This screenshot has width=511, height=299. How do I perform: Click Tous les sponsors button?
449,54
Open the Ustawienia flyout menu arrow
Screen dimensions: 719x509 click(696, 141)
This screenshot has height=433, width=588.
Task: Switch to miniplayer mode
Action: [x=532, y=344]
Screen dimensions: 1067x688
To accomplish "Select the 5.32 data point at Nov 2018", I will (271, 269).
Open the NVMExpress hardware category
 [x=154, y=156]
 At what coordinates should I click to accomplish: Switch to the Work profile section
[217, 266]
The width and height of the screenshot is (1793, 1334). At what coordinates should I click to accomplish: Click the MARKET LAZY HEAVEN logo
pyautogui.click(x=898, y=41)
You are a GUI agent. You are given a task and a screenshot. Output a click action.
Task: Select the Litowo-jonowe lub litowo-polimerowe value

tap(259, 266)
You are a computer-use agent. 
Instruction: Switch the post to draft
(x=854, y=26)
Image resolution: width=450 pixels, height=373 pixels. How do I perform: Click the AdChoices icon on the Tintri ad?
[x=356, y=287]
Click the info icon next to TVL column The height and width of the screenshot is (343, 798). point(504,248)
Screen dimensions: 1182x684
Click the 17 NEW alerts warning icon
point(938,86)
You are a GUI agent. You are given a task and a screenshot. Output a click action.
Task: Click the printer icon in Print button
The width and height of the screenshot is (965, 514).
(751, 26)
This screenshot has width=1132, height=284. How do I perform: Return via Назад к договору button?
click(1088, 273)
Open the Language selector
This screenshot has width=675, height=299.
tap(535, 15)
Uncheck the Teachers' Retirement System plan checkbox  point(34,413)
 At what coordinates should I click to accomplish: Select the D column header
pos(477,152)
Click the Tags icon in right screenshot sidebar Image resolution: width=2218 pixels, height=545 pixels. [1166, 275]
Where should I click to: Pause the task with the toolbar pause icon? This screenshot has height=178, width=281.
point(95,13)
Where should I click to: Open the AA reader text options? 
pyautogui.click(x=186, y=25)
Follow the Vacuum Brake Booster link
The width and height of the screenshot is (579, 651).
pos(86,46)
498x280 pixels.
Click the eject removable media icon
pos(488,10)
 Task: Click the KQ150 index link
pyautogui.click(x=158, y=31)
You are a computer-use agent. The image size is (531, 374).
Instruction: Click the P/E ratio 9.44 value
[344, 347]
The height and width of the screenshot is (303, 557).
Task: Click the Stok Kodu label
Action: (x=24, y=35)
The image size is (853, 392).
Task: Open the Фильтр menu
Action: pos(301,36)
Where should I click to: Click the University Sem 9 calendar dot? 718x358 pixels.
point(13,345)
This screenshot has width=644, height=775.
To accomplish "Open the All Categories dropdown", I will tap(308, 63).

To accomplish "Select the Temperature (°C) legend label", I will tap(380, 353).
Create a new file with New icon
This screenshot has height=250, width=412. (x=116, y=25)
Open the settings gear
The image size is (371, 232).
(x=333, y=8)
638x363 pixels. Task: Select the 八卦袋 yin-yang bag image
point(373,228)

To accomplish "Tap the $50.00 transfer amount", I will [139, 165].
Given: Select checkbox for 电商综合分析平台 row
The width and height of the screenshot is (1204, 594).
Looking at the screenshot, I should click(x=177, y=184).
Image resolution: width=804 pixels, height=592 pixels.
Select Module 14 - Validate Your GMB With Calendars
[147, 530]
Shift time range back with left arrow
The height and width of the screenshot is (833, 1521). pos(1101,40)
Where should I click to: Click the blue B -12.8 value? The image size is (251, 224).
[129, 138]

▶ **Try it**: The data above should be copied exactly, with no line omitted.

▶ **Output for this exercise**:
This screenshot has width=511, height=299. How do I perform: Click Tous les sponsors button?
449,54
Open the Ustawienia flyout menu arrow
Screen dimensions: 719x509 click(696, 141)
This screenshot has height=433, width=588.
Task: Switch to miniplayer mode
Action: [x=532, y=344]
Screen dimensions: 1067x688
To accomplish "Select the 5.32 data point at Nov 2018", I will (271, 269).
Open the NVMExpress hardware category
 [x=154, y=156]
 At what coordinates should I click to accomplish: Switch to the Work profile section
[217, 266]
The width and height of the screenshot is (1793, 1334). At what coordinates should I click to accomplish: Click the MARKET LAZY HEAVEN logo
pyautogui.click(x=898, y=41)
You are a GUI agent. You are given a task and a screenshot. Output a click action.
Task: Select the Litowo-jonowe lub litowo-polimerowe value

tap(259, 266)
You are a computer-use agent. 
Instruction: Switch the post to draft
(x=854, y=26)
Image resolution: width=450 pixels, height=373 pixels. How do I perform: Click the AdChoices icon on the Tintri ad?
[x=356, y=287]
Click the info icon next to TVL column The height and width of the screenshot is (343, 798). point(504,248)
Screen dimensions: 1182x684
Click the 17 NEW alerts warning icon
point(938,86)
You are a GUI agent. You are given a task and a screenshot. Output a click action.
Task: Click the printer icon in Print button
The width and height of the screenshot is (965, 514).
(751, 26)
This screenshot has width=1132, height=284. How do I perform: Return via Назад к договору button?
click(1088, 273)
Open the Language selector
This screenshot has width=675, height=299.
tap(535, 15)
Uncheck the Teachers' Retirement System plan checkbox  point(34,413)
 At what coordinates should I click to accomplish: Select the D column header
pos(477,152)
Click the Tags icon in right screenshot sidebar Image resolution: width=2218 pixels, height=545 pixels. [1166, 275]
Where should I click to: Pause the task with the toolbar pause icon? This screenshot has height=178, width=281.
point(95,13)
Where should I click to: Open the AA reader text options? 
pyautogui.click(x=186, y=25)
Follow the Vacuum Brake Booster link
The width and height of the screenshot is (579, 651).
pos(86,46)
498x280 pixels.
Click the eject removable media icon
pos(488,10)
 Task: Click the KQ150 index link
pyautogui.click(x=158, y=31)
You are a computer-use agent. The image size is (531, 374).
Instruction: Click the P/E ratio 9.44 value
[344, 347]
The height and width of the screenshot is (303, 557).
Task: Click the Stok Kodu label
Action: (x=24, y=35)
The image size is (853, 392).
Task: Open the Фильтр menu
Action: pos(301,36)
Where should I click to: Click the University Sem 9 calendar dot? 718x358 pixels.
point(13,345)
This screenshot has width=644, height=775.
To accomplish "Open the All Categories dropdown", I will tap(308, 63).

To accomplish "Select the Temperature (°C) legend label", I will tap(380, 353).
Create a new file with New icon
This screenshot has height=250, width=412. (x=116, y=25)
Open the settings gear
The image size is (371, 232).
(x=333, y=8)
638x363 pixels. Task: Select the 八卦袋 yin-yang bag image
point(373,228)

To accomplish "Tap the $50.00 transfer amount", I will [139, 165].
Given: Select checkbox for 电商综合分析平台 row
The width and height of the screenshot is (1204, 594).
Looking at the screenshot, I should click(x=177, y=184).
Image resolution: width=804 pixels, height=592 pixels.
Select Module 14 - Validate Your GMB With Calendars
[147, 530]
Shift time range back with left arrow
The height and width of the screenshot is (833, 1521). pos(1101,40)
Where should I click to: Click the blue B -12.8 value? The image size is (251, 224).
[129, 138]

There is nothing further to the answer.